SOURCE PASSAGE:
# # # # # # #

What is the role of women in The Great Gatsby ? Below, we’ll review the role of women in F. Scott Fitzgerald’s The Great Gatsby and introduce three of the novel’s main female characters: Daisy, Jordan, and Myrtle.

Historical Context

The Great Gatsby is filled with characters who appear to be larger-than-life, living the American Dream in the Jazz Age of the 1920s. The 1920s was also a period of increased freedom for women, as young women of this generation distanced themselves from more traditional values. However, in the novel, we don’t hear from the female characters themselves—instead, we primarily learn about the women from how they are described by the two main male characters, Jay Gatsby and Nick Carraway. Read on to learn about the main female characters in The Great Gatsby .  

Daisy Buchanan

The female character we usually think of in The Great Gatsby is Daisy. Daisy, Nick’s cousin, lives in affluent East Egg with her husband, Tom, and their young daughter. Daisy is mentioned by Nick here: "Daisy was my second cousin once removed, and I'd known Tom in college. And just after the war I spent two days with them in Chicago." Daisy appears almost removed, as an after-thought, of an importance only as the wife to Tom. Later, we learn that Daisy was previously in a romantic relationship with Jay Gatsby, and that many of Gatsby’s actions have been designed as a strategy to win over Daisy.

In the novel, the male characters find Daisy’s voice to be one of her most remarkable and notable features. According to Nick: "I looked back at my cousin, who began to ask me questions in her low, thrilling voice. It was the kind of voice that the ear follows up and down, as if each speech is an arrangement of notes that will never be played again. Her face was sad and lovely with bright things in it, bright eyes and a bright passionate mouth, but there was an excitement in her voice that men who had cared for her found difficult to forget: a singing compulsion, a whispered 'Listen,' a promise that she had done gay, exciting things just a while since and that there were gay, exciting things hovering in the next hour."

As the novel progresses we learn that Daisy is the reason that Jay Gatsby has built up his opulent, lavish lifestyle. She's the reason, the hope-for-a-future that makes him dare to dream, and even dare to reinvent himself (from the small-town farm boy to the successful Jay Gatsby).

Jordan Baker

Jordan Baker is a close friend of Daisy from childhood. We learn that Jordan is a relatively well-known golfer, as Nick recalls having seen her picture and having heard of her before meeting her: “I knew now why her face was familiar—its pleasing contemptuous expression had looked out at me from many rotogravure pictures of sporting life at Asheville and Hot Springs and Palm Beach. I had heard some story of her too, a critical, unpleasant story, but what it was I had forgotten long ago.”

# # # # # # #

SHORT TASK 1:
Answer these questions from the passage on women in The Great Gatsby:
(a) Where does Daisy live, and with whom?
(b) Which feature of Daisy do the male characters find one of her most remarkable?
(c) What is Jordan Baker relatively well known as?
SHORT TASK 2: Print the section of the passage on women in The Great Gatsby starting with "What is the" and going on through "Great Gatsby .".
SHORT TASK 3: Carry on the passage on women in The Great Gatsby from its last sentence.
These rows come from a separate source, unrelated to the passage.

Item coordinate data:
# # # # # # #

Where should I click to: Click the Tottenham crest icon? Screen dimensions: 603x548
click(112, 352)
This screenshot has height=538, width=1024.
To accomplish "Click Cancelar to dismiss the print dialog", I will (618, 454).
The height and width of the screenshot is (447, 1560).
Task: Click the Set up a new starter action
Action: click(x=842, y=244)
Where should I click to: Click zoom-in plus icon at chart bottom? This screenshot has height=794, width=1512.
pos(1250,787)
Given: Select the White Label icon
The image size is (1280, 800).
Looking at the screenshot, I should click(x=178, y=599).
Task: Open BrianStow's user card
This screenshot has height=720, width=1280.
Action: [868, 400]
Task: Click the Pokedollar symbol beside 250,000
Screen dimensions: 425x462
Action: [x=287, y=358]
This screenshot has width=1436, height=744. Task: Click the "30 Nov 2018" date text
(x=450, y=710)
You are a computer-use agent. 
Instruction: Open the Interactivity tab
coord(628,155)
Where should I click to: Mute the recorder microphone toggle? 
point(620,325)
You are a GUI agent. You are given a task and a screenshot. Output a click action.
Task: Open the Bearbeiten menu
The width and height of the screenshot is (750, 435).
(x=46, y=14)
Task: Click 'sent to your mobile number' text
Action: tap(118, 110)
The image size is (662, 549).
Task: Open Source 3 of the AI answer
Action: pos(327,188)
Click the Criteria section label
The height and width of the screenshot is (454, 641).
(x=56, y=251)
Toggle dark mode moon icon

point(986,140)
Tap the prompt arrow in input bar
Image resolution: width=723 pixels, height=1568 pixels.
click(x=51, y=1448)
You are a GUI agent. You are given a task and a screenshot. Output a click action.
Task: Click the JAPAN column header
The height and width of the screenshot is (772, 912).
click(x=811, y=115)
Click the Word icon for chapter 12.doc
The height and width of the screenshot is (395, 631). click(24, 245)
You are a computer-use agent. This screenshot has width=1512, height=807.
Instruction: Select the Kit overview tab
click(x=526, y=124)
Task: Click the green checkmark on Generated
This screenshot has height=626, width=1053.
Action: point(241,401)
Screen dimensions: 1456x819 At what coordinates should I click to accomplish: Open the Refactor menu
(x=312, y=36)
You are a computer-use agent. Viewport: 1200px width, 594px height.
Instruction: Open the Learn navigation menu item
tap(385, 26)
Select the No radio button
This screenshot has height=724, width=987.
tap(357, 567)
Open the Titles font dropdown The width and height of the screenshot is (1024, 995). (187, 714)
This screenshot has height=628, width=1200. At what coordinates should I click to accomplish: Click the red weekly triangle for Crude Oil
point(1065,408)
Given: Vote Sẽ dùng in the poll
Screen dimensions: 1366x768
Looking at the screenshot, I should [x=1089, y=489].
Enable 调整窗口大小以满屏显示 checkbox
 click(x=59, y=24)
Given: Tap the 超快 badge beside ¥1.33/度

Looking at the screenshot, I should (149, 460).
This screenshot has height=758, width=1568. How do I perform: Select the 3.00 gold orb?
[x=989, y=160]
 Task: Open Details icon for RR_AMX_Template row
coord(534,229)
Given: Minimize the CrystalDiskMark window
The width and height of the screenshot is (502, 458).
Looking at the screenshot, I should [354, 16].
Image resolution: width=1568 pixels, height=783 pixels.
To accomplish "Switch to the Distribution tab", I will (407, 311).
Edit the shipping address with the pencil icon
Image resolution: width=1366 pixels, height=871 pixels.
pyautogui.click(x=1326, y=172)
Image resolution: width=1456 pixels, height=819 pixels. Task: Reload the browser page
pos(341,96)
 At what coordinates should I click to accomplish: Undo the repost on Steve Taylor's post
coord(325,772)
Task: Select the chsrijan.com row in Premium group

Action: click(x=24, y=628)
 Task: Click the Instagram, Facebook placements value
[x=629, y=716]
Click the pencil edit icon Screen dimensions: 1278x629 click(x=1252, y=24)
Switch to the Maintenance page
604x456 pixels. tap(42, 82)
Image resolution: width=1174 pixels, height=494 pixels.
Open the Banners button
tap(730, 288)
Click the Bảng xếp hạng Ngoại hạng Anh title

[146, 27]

# # # # # # #

FINAL RESULT 1:
(a) Daisy lives in affluent East Egg with her husband, Tom, and their young daughter.
(b) Her voice.
(c) A golfer.

FINAL RESULT 2:
What is the role of women in The Great Gatsby ? Below, we’ll review the role of women in F. Scott Fitzgerald’s The Great Gatsby and introduce three of the novel’s main female characters: Daisy, Jordan, and Myrtle.

Historical Context

The Great Gatsby is filled with characters who appear to be larger-than-life, living the American Dream in the Jazz Age of the 1920s. The 1920s was also a period of increased freedom for women, as young women of this generation distanced themselves from more traditional values. However, in the novel, we don’t hear from the female characters themselves—instead, we primarily learn about the women from how they are described by the two main male characters, Jay Gatsby and Nick Carraway. Read on to learn about the main female characters in The Great Gatsby .

FINAL RESULT 3:
Jordan and Nick meet at a dinner at the Buchanans’ house. When the two meet, Daisy speaks of setting up a relationship between the two of them, and later they do indeed begin dating.

Myrtle Wilson

Myrtle Wilson is Tom Buchanan’s mistress, who Nick describes as vibrant and charismatic. When Nick first meets her, he describes her as follows: “Her face… contained no facet or gleam of beauty but there was an immediately perceptible vitality about her as if the nerves of her body were continually smouldering.” Myrtle is married to George Wilson, who runs an auto shop in a working-class area outside of New York City.

Narration in The Great Gatsby

The Great Gatsby is told from the perspective of Nick, whom many scholars have considered to be an unreliable narrator . In other words, Nick’s way of reporting on people and events in the novel may be biased, and an “objective” reporting of what really happened in the novel (or an objective description of the female characters in the novel) could potentially look different from how Nick has described the situation.

Study Guide

For more resources on The Great Gatsby , review our study guide below:

  • The Great Gatsby Overview
  • Review: The Great Gatsby
  • Themes in The Great Gatsby
  • Famous Quotes from The Great Gatsby
  • Questions for Study and Discussion
  • Key Terms and Vocabulary
  • 'The Great Gatsby' Study Questions
  • 'The Great Gatsby' Characters: Descriptions and Significance
  • 'The Great Gatsby' Themes
  • The Great Gatsby and the Lost Generation
  • 'The Great Gatsby' Overview
  • 'The Great Gatsby' Plot Summary
  • 'The Great Gatsby' Vocabulary
  • Role of Women (and Girls) in "The Catcher in the Rye"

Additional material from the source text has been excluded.